What is a Multiraft?
In computer science, there is a well-known problem called “consensus”. In a nutshell, it’s a task of getting all participants in a group to agree on some specific value based on the votes of each member. There are also several algorithms that aim to solve this problem, namely Paxos, Raft, Zab, 2PC. What is Multiraft then?
Consensus problem
Let’s first start with some problem statement and definition. Again, wikipedia offers an introduction to what it is and some other relevant information. In short (and using my own words), consensus problem arises in a distributed settings, where multiple processes are present, they communicate over some faulty medium (while also being faulty by themselves), and a single decision should be chosen. Usually, people say that multiple processes have to agree on some value, or it could be agreement over committing update to a database or not or select a leader in a group, etc.
One of the obstacles for convenient problem solution is a (pretty high) probability of a failure. Communication medium could be not that reliable, messages could get lost and misinterpreted, group members could also fail or just misbehave. Another obstacle is asynchronous nature of a system: one can’t be sure the speed of message delivery is constant, so if a message takes too long to arrive, it’s very hard to distinguish if something bad happened or is it just late.
Just a side note, strict consensus problem theory covers much more and deals with more diverse constraints-limitations and assumptions combinations. I won’t cover them in this post.
Raft
Raft is one of the algorithm to solve consensus problem that aims to be easy to understand and to implement. Before going into further details I highly recommend walking through this nice visualization.
Just to reiterate, Raft solves the problem by electing a leader and doing everything through it. If the leader fails, a new leader is elected. If a client asks non-leader about something, he is redirected to the leader. On update, arrival leader disseminates the change through the group and ensures change persists. Simple, right?
Those interested in technical details and more information are welcome to visit “original” website. Also, original paper describes how to implement the algorithm. However, the devil is in details.
etcd, CockroachDB and TiDB
Both CockroachDB and TiDB are distributed, transactional, consistent SQL databases, while etcd is a reliable, distributed key-value store. These distributed systems use Raft as their consensus algorithm. Both databases Raft algorithm implementations are based on etcd raft library.
CockroachDB uses it to agree on some objects: namely, Range
’s that holds some data (key-value pairs for some range of keys). Each node holds multiple ranges and therefore participates in multiple Raft groups. Nothing wrong with that, basically.
In a blog post Scaling Raft CockroachLabs describes the problem and their solution: “modify” raft to handle not single value (that is, Range
), but multiple of them. So, MultiRaft is used.

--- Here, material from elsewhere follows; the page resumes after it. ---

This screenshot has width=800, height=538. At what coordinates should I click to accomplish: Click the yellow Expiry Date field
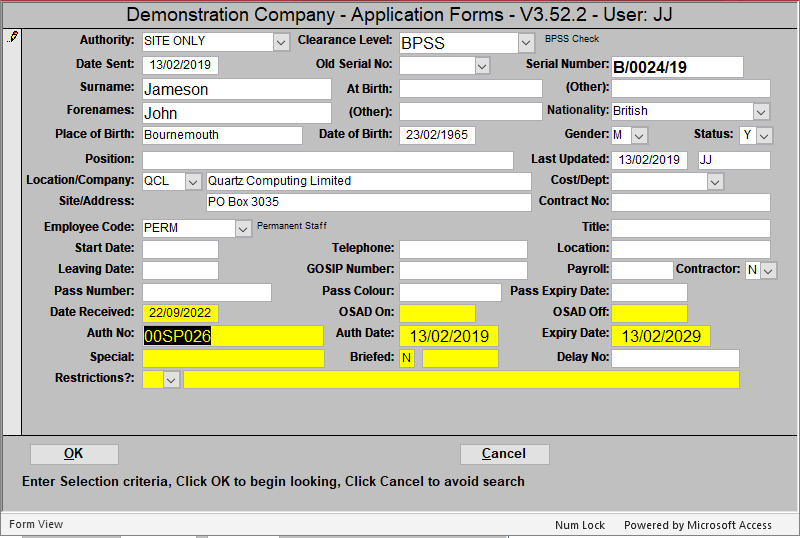(661, 336)
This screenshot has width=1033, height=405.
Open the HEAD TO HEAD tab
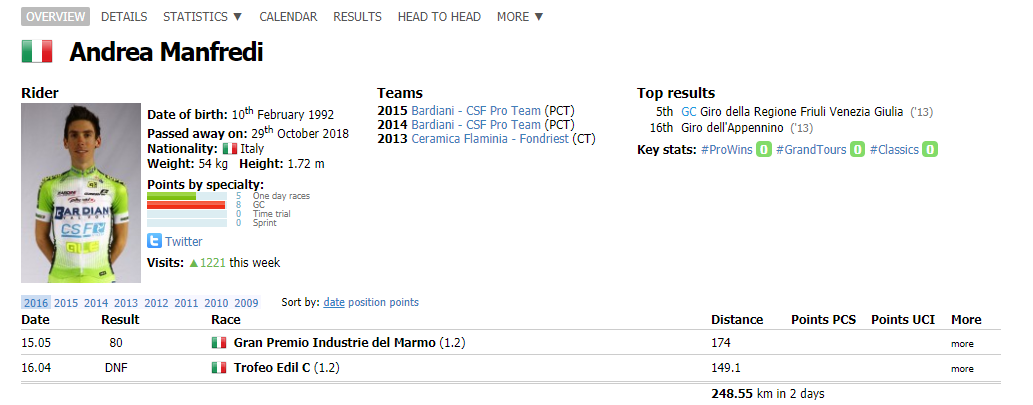click(439, 17)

Here is visualization of differencies between original Raft and MultiRaft (images taken from original CockroachLabs blog post), left is original, right is MultiRaft:
The obvious difference here is a number of connections and messages that are used to make everything work. Multiraft works by effectively “multiplexing” many communication channels into per-node ones.
As per more detailed description, problems begin when the number of ranges per node (replica) increases. Obviously, then the node has to participate in many-many raft groups with all that possible overhead. I haven’t stated that previously, but raft protocol assumes periodic heartbeat events to be exchanged within the group. What does happen if one node is a member of multiple groups? Service protocol traffic increases. Using MultiRaft (and using only one Raft instance per Node - Store
in Cockroach source code terminology - rather than per Range
) solves the problem of traffic increase. Under the hood, CockroachDB coalesces/uncoalesces heartbeats in a single response/request (according to pkg/storage/store.go
).
On the other hand, TiKV (as an underlying building block for TiDB) also uses MultiRaft for exactly the same purpose. Basically, its atomic unit of transfer is called Region
(rather than Range
). Behind the scenes, it uses multiplexing for Region-containing messages but no heartbeat coalescing. The best explanation I’ve found is here.